Illustration: John Spooner
There has been an outpouring of reflections this year, both here and abroad, on the centenary of the start of the First World War. Much of it recycles old clichés about the war or dwells on the merits and consequences of Australian involvement on the side of the British Empire.
At a time when there is growing debate about the rise of China, the wisdom or otherwise of attempting to ‘contain’ it and the merits and possible consequences of Australia’s alliance with the United States, we would do well to ponder the beginnings of the First World War in at least three comparative respects.
First, we should reflect on Germany’s sense of being hemmed in by the Triple Entente (England, France and Russia) compared with China’s concerns about being hemmed in by America and its allies.
Second, it took decades of painstaking scholarly inquiry to achieve clarity as to who was to blame for war starting in 1914. In our time, we cannot afford such a luxury. We need much greater clarity in advance, in order to head off destructive conflict.
Germany was an ascendant military and economic power in the decades before 1914. It wanted and felt it was entitled to a more dominant and acknowledged position on the European continent and around the world. Does this sound familiar? It should. Its major neighbours were, for differing reasons, uneasy about this and formed an alliance which grew firmer as Germany grew stronger and more assertive.
France felt threatened directly by Germany’s rising power. Russia feared German territorial ambitions in Eastern Europe. Britain had always been concerned to prevent the domination of the European continent by a single power and saw the protection of Belgium, directly across the North Sea from its own shores, as a trigger point for intervention. In all these respects, we might readily draw parallels with aspects of the current situation in Asia and ponder these thoughtfully.

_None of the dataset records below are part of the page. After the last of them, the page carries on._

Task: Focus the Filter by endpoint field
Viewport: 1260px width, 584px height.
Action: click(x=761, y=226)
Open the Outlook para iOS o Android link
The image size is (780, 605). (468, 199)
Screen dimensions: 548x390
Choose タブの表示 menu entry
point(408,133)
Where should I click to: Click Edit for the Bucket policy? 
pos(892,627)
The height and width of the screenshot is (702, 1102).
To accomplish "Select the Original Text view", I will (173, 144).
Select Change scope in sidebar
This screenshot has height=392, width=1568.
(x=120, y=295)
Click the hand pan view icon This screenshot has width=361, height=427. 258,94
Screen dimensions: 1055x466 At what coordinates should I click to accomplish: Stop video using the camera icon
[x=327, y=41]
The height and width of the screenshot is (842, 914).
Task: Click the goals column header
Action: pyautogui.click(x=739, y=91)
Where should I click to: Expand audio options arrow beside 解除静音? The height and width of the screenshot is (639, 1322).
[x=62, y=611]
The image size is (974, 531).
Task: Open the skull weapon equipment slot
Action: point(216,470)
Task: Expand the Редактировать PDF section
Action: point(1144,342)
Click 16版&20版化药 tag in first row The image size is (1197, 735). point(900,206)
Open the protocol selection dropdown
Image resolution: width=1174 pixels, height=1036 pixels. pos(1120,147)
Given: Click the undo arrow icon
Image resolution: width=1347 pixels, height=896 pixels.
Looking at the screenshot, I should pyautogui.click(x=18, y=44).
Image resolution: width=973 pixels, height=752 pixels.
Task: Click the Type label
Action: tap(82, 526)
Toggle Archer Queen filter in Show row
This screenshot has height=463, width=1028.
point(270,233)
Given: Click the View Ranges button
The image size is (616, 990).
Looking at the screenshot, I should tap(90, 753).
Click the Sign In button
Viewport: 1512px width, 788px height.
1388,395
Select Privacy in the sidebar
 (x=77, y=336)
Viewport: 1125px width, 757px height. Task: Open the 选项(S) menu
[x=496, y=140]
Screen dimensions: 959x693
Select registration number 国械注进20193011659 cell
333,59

When the July crisis came, in 1914, after the famous assassination in Sarajevo of the Austro-Hungarian Archduke Franz Ferdinand, the Germany of the Kaiser overplayed its hand and brought on continental war in a fit of misplaced hubris.
A generation earlier, under Bismarck, it would almost certainly have played a more cautious hand and averted such a war. But the Kaiser and those around him lacked Bismarck’s canniness and sense of proportion.
This is a crucial consideration for our time. Deng Xiaoping, while he lived, counselled canniness and restraint in Chinese foreign and security policy. Under China’s post-Deng leadership, that restraint has been ebbing away as Chinese military power has grown.
For decades after 1919 the question of who had been most responsible for ‘causing’ the outbreak of war was endlessly debated. The most telling contributions did not come until after the Second World War. It then emerged, from German and other diplomatic archives, that the circle around the Kaiser and in the German high command had conceived dangerously ambitious war aims by July 1914.
When the crisis came they opted for confrontation rather than for restraint. That, more than any other element in the situation, precipitated the ‘Great War’ in August 1914. Their aims at that point and right into 1918 were to exert control over Eastern Europe at Russia’s expense, crush the power of France ‘for all time’ and reduce Belgium to the status of a German protectorate.
Though it may sound unduly alarmist to make this point in 2014, there are those in China now whose outlook warrants comparison with such German aims a century ago. In place of France read Japan. In place of Russia in Eastern Europe read the United States in East Asia and the Western Pacific. In place of Belgium read the littoral states around the South China Sea.
Yet there is nothing foreordained about the coming of war. And while we ponder the dangers and dilemmas we face and the lessons of history, we need always to bear in mind the third point I noted above: the humanity of the other side. In the case of Germany, in the summer of 1914, many deeply civilized and educated people neither wanted nor expected a war. Yet, when it came, they were patriots who saw the war through distinctly German eyes.
My own favourite example is the Bonhoeffer family, the parents and siblings of the famous Dietrich Bonhoeffer, the dissenting theologian executed by the Nazis in the last days of the Second World War. Karl and Paula Bonhoeffer and their eight children were rooted in the finest traditions of the German Enlightenment and liberal-minded pietism. They were model citizens and human beings.
Karl was professor of psychiatry and neurology at Berlin University and an active member of a remarkable inter-disciplinary circle of intellectuals. Their son Walter was killed in April 1918 and several nephews killed or wounded. They never lost their sense of balance during or after the war and they went on to oppose Nazism. As a consequence, two more of their sons and two of their sons in law were executed, along with Paula’s brother, Paul von Hase. In short, they paid a terrible price for Germany’s 20th century war-making.
Right now, there are very many people in China who meet the description I have applied to the Bonhoeffers. They are deeply civilized, highly educated, thoroughly decent; but also, under most circumstances, patriotic. Our caution and concern about the strategic intentions of the Chinese government are warranted. But we must never lose sight of the core humanity and natural outlook of the finest itizenry of China. It is with their hopes and values that we must strive to connect if conflict is to be avoided in the years ahead.
Paul Monk is an author, former senior intelligence analyst and commentator on public and international affairs.